● **Collected data**:

* * * * * * *

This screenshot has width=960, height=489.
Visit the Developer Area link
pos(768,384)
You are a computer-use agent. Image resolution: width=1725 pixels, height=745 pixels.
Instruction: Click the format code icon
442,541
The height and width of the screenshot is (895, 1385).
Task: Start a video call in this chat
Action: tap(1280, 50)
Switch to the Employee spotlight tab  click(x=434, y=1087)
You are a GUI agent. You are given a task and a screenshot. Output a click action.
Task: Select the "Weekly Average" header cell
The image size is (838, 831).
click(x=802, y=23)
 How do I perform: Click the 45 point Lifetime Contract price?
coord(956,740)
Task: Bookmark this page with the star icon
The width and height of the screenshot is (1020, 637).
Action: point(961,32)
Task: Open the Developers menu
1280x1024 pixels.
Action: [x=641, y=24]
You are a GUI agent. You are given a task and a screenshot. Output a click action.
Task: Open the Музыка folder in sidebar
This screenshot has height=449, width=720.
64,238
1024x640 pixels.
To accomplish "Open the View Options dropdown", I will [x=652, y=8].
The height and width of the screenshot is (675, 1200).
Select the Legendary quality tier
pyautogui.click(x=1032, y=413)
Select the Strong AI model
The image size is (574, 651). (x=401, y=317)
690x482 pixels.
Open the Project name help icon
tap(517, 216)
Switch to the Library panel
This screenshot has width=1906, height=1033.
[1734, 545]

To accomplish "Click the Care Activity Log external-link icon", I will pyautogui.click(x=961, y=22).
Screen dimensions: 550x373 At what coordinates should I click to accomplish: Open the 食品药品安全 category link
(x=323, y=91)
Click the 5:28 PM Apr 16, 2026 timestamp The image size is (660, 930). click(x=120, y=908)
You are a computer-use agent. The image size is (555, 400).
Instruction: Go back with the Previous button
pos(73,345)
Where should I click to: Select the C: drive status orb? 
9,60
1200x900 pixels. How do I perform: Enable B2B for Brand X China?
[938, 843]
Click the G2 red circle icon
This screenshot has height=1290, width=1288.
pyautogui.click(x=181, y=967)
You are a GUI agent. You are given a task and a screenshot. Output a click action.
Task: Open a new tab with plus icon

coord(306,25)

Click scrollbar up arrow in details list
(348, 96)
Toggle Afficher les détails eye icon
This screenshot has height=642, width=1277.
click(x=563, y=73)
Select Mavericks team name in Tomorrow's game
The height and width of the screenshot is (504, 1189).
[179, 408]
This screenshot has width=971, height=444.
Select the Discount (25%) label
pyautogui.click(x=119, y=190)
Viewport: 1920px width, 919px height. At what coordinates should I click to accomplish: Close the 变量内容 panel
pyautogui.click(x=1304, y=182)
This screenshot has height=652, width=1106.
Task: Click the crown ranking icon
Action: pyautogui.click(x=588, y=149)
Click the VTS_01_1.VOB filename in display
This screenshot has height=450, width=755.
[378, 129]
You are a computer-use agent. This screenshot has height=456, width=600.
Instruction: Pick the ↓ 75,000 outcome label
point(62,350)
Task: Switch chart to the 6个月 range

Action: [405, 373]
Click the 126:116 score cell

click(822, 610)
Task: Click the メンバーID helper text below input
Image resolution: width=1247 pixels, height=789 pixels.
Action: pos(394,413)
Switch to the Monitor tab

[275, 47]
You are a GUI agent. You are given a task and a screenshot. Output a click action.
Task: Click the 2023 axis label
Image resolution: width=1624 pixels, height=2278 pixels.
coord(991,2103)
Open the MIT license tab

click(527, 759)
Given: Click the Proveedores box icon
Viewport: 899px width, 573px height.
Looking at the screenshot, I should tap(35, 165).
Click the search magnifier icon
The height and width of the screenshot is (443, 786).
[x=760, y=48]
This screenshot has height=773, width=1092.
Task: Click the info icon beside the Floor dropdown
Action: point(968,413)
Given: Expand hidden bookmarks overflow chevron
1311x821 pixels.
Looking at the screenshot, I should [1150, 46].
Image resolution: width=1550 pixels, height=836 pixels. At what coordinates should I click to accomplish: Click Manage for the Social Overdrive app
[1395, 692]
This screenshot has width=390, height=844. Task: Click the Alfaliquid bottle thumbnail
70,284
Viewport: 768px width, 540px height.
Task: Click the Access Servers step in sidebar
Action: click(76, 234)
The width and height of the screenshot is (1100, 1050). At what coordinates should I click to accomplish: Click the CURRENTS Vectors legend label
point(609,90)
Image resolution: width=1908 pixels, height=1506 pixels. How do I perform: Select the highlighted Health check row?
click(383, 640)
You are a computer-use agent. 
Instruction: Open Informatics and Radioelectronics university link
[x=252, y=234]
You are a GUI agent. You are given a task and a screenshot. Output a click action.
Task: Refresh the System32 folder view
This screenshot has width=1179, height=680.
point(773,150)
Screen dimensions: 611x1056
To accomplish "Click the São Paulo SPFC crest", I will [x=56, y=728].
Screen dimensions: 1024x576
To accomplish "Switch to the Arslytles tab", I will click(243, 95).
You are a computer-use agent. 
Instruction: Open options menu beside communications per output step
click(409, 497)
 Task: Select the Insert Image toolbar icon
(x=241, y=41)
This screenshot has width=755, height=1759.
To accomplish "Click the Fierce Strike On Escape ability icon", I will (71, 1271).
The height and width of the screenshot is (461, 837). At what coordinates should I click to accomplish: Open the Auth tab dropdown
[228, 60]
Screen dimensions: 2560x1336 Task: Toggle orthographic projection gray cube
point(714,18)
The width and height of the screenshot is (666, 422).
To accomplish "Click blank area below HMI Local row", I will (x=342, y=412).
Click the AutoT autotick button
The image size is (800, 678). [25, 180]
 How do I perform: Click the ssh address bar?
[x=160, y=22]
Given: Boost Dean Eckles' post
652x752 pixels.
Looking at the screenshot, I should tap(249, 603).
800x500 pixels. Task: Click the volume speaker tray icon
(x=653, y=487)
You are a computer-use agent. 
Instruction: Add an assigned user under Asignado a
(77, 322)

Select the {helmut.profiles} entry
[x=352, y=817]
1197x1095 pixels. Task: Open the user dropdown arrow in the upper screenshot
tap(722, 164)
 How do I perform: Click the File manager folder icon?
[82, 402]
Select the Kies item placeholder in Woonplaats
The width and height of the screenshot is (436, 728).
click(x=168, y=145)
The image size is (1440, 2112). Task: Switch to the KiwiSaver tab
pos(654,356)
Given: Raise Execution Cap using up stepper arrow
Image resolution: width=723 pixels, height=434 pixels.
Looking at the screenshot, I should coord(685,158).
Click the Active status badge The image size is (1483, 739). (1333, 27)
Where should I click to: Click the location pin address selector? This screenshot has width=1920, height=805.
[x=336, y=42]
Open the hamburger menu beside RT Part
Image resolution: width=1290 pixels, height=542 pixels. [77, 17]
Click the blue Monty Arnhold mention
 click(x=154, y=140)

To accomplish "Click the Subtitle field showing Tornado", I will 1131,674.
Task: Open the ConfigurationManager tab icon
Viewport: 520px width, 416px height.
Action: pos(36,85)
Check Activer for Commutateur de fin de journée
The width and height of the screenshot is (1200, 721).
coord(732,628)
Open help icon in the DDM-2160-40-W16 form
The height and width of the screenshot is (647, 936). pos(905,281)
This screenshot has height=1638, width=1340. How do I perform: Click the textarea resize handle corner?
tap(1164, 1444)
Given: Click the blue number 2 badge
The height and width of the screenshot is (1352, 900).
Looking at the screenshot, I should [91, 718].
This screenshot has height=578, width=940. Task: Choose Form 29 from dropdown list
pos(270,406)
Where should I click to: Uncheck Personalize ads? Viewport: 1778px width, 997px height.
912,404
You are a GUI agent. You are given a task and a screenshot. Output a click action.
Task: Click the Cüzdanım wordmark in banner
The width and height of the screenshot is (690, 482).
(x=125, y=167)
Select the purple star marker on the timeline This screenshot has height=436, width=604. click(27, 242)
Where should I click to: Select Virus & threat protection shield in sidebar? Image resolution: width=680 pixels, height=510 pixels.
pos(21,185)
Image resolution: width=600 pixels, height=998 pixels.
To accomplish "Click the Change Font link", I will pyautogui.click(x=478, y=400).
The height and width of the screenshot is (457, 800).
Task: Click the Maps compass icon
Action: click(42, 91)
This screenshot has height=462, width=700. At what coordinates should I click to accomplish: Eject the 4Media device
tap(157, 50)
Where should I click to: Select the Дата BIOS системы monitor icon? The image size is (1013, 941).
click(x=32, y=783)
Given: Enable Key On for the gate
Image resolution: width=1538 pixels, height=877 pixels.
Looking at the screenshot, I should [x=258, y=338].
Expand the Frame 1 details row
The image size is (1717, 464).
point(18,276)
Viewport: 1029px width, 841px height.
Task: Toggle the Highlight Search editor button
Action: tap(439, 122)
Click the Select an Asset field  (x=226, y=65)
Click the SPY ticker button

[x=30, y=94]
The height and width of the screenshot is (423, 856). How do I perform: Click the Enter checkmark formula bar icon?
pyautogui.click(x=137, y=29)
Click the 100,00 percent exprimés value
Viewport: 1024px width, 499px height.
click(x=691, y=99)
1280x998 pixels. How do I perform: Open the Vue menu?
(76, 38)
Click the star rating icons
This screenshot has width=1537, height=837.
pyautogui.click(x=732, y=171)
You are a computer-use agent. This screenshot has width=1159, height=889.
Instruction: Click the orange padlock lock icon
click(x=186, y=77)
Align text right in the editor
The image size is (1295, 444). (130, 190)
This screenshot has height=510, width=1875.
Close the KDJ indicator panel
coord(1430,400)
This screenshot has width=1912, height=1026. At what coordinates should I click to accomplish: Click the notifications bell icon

* * * * * * *

Each line of the data that has the string "Expand" should be returned.

● **RESPONSE BOX**:
Given: Expand hidden bookmarks overflow chevron
Expand the Frame 1 details row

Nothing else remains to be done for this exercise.